9 de setembro de 2014 § 16 Comentários

a6 tumblr dutchman“Jihadista” holandês “posta-se” no Tumblr

Passei o fim-de-semana fuçando a internet para entender melhor esse fenômeno do Estado Islâmico, o grupo que nasceu dentro da Al Qaeda e acabou por devorá-la, e esse estranho fascínio que ele exerce sobre jovens do mundo inteiro que estão indo para a Síria para, ao lado dele, impor pelo terror um “Grande Califado Islâmico como o que havia no século 7”, com pretensões a substituir tudo que existe hoje em matéria de estados nacionais no Oriente Médio.

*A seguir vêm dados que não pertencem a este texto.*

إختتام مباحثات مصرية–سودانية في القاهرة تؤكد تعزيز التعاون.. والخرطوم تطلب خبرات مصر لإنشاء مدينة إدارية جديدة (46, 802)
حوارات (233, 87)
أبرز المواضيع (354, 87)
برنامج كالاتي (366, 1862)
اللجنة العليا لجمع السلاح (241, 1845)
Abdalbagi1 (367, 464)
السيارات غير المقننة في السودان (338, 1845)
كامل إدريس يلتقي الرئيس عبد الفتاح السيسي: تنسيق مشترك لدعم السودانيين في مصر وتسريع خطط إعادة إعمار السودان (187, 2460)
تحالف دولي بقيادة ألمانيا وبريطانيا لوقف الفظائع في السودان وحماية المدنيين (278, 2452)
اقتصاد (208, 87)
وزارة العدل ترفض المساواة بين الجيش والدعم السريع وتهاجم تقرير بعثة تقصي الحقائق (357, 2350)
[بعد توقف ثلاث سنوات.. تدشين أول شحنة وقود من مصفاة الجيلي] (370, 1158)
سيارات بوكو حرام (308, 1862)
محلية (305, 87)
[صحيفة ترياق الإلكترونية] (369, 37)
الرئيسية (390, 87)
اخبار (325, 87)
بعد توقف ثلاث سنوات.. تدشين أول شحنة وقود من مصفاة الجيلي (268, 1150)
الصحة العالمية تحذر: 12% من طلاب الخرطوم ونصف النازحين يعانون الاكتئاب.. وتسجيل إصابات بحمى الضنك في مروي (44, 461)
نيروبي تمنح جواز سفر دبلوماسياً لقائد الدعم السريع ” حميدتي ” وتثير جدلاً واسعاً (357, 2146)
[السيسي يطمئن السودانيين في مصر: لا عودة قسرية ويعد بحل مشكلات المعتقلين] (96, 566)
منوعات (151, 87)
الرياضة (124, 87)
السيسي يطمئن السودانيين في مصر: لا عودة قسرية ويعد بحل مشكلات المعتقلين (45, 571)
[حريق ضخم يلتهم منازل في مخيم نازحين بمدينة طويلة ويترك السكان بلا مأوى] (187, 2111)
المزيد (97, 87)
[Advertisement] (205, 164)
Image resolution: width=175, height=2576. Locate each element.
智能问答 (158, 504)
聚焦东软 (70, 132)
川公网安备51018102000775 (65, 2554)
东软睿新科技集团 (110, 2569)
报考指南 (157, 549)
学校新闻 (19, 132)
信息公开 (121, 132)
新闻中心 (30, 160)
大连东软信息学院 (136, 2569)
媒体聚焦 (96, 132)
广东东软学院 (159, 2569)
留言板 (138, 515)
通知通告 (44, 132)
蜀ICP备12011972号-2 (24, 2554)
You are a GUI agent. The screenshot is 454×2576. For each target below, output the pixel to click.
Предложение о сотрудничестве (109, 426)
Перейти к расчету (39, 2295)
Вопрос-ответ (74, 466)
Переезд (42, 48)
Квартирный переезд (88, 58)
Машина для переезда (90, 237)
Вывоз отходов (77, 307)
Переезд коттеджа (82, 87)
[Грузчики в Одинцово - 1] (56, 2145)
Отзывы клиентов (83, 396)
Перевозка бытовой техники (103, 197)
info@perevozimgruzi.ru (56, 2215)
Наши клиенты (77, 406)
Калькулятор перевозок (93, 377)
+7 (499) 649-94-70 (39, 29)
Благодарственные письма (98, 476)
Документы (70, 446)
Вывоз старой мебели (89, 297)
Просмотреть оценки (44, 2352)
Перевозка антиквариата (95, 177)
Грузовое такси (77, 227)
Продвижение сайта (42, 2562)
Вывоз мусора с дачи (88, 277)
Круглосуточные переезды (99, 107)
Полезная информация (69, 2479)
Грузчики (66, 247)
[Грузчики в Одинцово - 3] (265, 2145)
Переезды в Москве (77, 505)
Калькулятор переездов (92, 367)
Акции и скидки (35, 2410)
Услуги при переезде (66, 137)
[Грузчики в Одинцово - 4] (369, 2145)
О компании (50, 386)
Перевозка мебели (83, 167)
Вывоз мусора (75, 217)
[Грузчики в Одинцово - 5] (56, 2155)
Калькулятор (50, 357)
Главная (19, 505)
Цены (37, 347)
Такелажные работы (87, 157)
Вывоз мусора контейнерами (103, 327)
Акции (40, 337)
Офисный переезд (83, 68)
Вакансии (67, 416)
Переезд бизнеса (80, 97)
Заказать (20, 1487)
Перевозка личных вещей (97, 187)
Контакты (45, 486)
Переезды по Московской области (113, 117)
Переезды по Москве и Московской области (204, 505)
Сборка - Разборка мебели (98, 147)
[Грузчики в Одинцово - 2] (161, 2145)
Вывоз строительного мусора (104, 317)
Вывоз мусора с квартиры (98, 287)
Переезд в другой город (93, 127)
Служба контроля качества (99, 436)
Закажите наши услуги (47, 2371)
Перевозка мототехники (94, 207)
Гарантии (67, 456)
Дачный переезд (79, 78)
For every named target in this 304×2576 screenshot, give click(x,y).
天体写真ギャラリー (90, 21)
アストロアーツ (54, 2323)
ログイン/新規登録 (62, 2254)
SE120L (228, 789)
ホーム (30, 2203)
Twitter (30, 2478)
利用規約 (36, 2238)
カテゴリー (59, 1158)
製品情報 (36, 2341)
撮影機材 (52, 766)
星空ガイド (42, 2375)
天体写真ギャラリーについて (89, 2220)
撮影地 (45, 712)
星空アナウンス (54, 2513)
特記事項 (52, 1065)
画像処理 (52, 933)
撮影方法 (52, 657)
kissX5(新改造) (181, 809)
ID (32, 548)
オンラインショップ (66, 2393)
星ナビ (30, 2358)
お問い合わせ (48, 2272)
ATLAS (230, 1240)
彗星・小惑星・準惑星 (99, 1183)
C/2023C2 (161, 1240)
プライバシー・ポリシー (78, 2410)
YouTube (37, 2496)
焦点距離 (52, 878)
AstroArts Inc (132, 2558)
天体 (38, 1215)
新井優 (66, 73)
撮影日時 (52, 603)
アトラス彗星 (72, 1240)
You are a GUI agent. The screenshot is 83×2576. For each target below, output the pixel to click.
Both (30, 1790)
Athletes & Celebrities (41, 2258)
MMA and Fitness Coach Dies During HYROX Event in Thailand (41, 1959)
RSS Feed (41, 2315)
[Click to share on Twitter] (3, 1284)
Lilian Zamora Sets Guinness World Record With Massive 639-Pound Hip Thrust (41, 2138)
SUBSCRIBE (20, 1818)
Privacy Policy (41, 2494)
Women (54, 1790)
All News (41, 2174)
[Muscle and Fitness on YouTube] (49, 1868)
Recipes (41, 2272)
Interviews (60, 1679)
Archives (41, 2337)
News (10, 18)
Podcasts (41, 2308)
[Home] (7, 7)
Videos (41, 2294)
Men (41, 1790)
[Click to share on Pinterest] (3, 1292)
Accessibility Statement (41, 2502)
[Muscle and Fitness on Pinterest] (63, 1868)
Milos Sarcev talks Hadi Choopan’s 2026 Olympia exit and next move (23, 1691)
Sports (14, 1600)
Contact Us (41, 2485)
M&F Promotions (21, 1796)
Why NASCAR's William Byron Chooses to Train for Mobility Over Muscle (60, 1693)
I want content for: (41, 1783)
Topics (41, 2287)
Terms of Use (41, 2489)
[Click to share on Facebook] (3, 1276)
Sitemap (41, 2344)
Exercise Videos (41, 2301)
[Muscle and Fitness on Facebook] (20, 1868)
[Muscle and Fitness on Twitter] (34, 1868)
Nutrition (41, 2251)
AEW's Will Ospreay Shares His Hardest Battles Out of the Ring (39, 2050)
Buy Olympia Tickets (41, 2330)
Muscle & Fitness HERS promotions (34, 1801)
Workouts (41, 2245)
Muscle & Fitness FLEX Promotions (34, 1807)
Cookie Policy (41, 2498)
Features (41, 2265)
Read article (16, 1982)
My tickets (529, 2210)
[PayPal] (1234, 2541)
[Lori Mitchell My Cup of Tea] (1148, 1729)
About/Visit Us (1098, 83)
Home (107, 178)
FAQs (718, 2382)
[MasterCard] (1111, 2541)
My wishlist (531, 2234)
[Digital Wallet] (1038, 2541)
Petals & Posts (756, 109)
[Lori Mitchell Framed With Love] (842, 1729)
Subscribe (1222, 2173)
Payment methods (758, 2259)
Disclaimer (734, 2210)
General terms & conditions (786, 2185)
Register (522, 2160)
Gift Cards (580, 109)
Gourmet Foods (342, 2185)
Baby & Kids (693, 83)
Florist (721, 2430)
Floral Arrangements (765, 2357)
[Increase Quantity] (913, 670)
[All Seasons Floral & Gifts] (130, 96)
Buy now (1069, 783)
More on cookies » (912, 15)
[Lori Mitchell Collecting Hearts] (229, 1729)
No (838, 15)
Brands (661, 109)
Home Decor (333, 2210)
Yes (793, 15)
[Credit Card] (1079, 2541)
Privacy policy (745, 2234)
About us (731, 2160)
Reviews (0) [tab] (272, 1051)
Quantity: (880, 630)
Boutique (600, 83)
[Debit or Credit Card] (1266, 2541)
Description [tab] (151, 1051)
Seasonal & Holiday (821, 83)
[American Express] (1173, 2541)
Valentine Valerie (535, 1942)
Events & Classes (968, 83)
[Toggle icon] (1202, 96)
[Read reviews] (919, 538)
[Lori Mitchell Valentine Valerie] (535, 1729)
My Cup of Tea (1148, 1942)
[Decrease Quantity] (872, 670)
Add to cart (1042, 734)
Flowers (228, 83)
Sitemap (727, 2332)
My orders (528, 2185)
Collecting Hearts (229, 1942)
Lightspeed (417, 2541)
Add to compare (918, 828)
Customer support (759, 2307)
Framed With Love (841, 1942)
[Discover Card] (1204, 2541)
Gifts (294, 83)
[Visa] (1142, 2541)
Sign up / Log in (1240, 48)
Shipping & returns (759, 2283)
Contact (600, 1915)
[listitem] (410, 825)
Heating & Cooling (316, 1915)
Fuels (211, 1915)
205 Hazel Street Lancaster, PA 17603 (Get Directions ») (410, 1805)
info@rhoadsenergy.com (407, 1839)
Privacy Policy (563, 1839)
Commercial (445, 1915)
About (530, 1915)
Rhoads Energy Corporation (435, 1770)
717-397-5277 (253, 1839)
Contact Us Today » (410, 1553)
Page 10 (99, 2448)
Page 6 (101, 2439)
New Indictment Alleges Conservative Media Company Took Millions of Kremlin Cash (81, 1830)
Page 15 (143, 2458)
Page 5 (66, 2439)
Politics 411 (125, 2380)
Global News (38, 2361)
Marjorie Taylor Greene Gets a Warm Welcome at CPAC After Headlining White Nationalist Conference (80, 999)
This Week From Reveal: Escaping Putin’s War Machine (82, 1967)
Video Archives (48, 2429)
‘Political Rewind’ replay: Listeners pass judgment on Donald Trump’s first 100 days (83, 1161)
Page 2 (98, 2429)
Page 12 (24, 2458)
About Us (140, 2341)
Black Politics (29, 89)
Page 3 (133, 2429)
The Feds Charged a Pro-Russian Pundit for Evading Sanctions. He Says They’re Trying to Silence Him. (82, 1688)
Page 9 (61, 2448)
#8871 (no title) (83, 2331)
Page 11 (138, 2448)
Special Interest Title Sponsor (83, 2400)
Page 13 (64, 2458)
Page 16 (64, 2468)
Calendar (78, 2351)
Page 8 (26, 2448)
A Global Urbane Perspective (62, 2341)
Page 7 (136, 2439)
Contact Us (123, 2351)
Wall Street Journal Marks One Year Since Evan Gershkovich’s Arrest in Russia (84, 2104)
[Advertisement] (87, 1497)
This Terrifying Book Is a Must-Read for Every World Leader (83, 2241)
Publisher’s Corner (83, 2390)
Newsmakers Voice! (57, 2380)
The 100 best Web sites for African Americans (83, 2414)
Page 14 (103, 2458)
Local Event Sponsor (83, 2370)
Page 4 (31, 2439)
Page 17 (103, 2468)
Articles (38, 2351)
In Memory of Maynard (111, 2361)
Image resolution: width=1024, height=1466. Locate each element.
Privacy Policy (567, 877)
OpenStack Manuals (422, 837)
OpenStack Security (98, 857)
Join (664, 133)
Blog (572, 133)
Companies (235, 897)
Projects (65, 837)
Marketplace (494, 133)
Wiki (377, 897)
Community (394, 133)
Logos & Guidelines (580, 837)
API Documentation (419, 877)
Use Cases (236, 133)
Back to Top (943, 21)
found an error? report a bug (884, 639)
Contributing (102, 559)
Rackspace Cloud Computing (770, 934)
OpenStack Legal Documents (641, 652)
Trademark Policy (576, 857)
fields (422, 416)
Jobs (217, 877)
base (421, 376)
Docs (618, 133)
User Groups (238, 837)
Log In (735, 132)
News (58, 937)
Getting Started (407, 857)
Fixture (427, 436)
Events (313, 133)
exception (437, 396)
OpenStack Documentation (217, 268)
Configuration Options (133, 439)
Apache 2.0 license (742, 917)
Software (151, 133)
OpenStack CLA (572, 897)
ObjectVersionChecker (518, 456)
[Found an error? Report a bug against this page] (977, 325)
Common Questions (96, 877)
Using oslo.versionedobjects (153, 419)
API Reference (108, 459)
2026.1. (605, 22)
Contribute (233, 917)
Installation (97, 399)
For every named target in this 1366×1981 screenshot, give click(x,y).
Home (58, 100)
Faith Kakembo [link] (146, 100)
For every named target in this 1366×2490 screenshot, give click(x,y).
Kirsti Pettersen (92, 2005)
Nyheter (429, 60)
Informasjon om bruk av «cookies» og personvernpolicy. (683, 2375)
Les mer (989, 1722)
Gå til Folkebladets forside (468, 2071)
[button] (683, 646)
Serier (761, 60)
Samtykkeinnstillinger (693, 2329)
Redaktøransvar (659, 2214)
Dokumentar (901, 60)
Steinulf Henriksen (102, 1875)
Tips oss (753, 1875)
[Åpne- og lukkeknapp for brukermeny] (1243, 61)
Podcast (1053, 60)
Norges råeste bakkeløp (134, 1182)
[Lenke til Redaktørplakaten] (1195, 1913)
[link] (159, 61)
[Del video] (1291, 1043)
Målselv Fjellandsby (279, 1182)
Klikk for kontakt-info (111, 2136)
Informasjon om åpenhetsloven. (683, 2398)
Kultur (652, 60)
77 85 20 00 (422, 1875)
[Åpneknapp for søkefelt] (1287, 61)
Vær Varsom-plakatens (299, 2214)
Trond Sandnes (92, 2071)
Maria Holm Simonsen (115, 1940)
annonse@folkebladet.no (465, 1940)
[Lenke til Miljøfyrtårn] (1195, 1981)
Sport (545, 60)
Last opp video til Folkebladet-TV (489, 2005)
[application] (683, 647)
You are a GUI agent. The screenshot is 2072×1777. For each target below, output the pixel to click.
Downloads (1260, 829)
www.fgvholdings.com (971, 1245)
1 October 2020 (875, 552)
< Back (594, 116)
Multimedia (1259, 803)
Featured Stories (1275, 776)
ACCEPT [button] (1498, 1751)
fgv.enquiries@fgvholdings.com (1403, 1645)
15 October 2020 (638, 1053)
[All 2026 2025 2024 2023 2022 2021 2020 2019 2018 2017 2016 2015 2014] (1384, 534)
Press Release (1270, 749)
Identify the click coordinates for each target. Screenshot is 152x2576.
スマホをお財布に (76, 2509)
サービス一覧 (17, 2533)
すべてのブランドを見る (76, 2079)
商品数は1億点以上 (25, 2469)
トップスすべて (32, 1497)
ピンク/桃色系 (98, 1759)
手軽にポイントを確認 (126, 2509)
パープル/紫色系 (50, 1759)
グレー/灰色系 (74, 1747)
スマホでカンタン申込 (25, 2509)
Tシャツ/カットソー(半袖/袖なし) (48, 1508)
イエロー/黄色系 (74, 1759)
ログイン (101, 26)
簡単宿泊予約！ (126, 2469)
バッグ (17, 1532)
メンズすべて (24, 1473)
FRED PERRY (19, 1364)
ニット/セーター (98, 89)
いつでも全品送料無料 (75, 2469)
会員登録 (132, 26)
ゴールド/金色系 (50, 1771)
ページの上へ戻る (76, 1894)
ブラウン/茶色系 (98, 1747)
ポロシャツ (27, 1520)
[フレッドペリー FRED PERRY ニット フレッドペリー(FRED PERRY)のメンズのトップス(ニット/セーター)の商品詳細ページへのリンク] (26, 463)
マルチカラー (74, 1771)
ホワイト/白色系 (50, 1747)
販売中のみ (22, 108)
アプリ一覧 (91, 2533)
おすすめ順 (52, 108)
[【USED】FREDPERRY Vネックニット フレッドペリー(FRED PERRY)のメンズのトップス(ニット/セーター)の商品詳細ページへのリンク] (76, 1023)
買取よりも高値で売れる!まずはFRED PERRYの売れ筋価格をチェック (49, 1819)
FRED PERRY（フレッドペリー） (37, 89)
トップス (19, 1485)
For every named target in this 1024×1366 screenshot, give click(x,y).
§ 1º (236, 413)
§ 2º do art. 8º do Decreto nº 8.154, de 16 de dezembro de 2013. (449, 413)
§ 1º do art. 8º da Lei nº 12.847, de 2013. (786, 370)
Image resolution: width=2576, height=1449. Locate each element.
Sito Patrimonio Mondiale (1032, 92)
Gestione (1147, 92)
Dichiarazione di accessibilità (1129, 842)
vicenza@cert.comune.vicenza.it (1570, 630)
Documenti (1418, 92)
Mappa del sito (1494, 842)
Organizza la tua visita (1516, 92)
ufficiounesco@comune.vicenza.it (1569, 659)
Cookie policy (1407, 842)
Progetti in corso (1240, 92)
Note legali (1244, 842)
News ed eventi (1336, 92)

Não bastassem as degolas, cruxifixões e fuzilamentos em massa de que o Youtube está cheio, entendi que quando um grupo terrorista assusta o próprio mundo árabe é melhor a gente prestar atenção no que vem vindo por aí.

Neste artigo fico no exame da participação de ocidentais nessa orgia de violência.

Depois de ler uma boa dezena de reportagens e entrevistas em profundidade com jovens cooptados pelo EI – do meio brasileiro, meio belga Brian de Mulder, vulgo Abu Qassem Brazili, de mãe carioca, a casos envolvendo rapazes e moças portugueses, ingleses, franceses, belgas, suecos, norte-americanos, dinamarqueses (este o país que, proporcionalmente à sua população, mais mandou jovens para lutar na Síria) e até chineses – minha conclusão é de que a grande novidade nessa parte do fenômeno é apenas e tão somente o advento da rede mundial.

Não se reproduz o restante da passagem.